By Currents News Staff
A Utah teacher is apologizing after she didn’t allow one of her fourth-grade students to wear a religious symbol.
Like millions of Catholics and Christians around the world, William McLeod received an ash cross on his forehead to commemorate Ash Wednesday, March 6. The boy’s teacher, Moana Patterson, made him wipe it off when he got to school.
“They put it on your forehead to show holiness,” said McLeod. He was the only student in his class with an ash cross on his forehead.
“A lot of students asked me what it is,” the student said. “I said I’m Catholic. It’s the first day of Lent. It’s Ash Wednesday – to celebrate being closer to God.”

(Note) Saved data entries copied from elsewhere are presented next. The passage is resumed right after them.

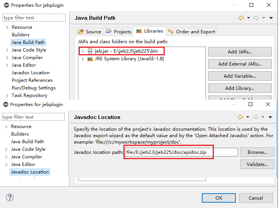Click the Add External JARs button
Image resolution: width=279 pixels, height=208 pixels.
pos(240,64)
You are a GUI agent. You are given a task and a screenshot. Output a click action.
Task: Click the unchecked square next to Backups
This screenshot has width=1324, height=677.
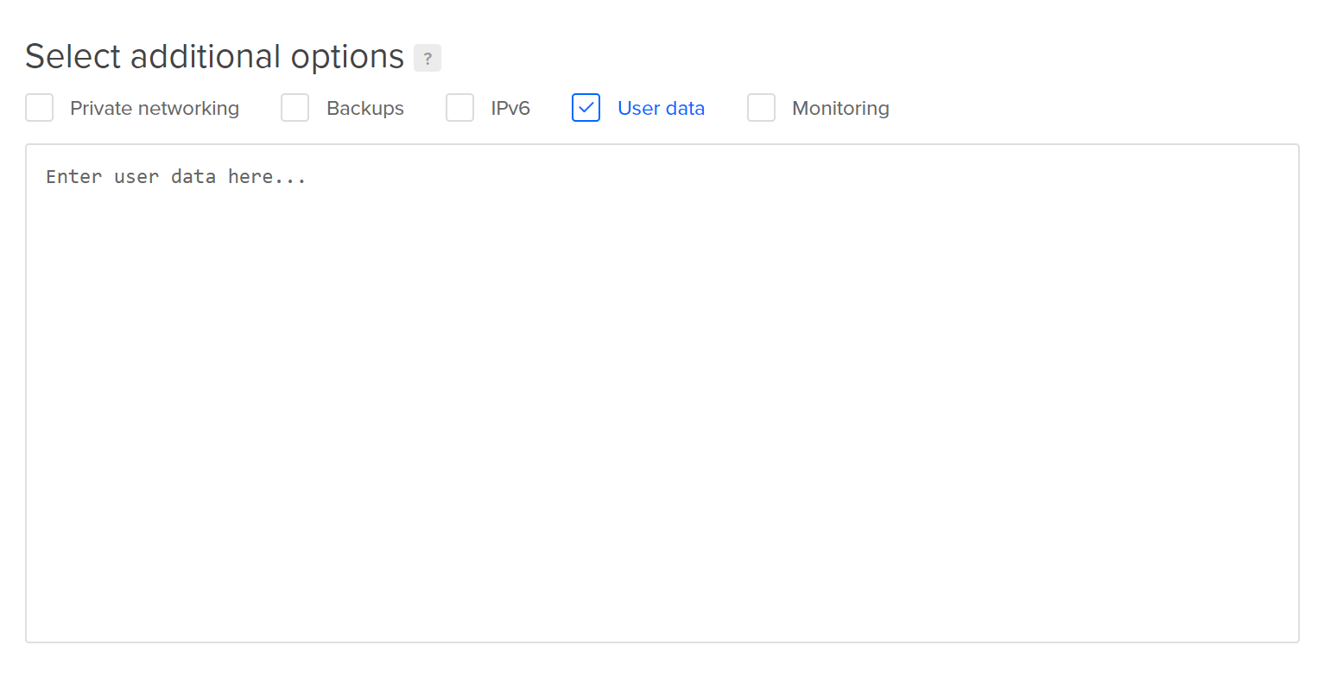295,108
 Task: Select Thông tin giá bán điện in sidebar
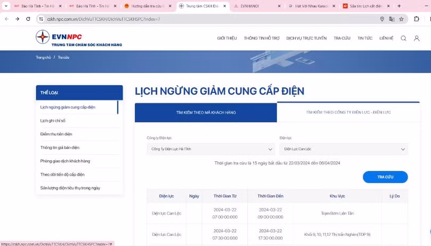pos(60,147)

But the cross didn’t stay on William’s forehead very long.
“The teacher walked over and said like ‘what is that’ and I was like it’s Ash Wednesday and I’m Catholic. It’s the first day of Lent’ and she was like ‘no, its inappropriate, go take it off’,” he said.
The school’s principal then called the student’s grandmother as soon as she learned of the incident.
“I was pretty upset,” said Karen Fisher. The teacher also called.
“I asked her if she read the Constitution with the First Amendment and she said ‘no’ and ‘ohhhh’,” Fisher said.
The Davis School District says what happened is not acceptable.
“Why that even came up, I have no idea,” said Chris Williams, a spokesperson for the Davis School District. “When a student comes in to school with ashes on their forehead it’s not something we say please take off.”
Later in the day, McLeod received candy and a handwritten message from his teacher.
“It said: ‘William, I am so sorry. I hope we can move things from here,’” he said.“I told her I accept her apology because she’s a really nice teacher.”
He and his family hope this will serve as a valuable learning experience.
“I hope it helps somebody and I hope it never happens again and I don’t think it will,” said Fisher.
Patterson offered a public apology and said it was all a misunderstanding.
“I had no idea it was a religious symbol,” she said. Adding that she did not intend to disrespect anyone’s faith.
“My entire life has been centered around respecting diversity,” she said.
But McLeod’s father is not buying Patterson’s statement about thinking it was dirt. He says she knew it was a sacred symbol because his son told her.
“It’s pretty serious where somebody is treated like that for their religion,” said Gary McLeod. “He explained to her it was Ash Wednesday, it was from church and he was not allowed to take it off.”
The unidentified teacher has been removed from the classroom and put on administrative leave.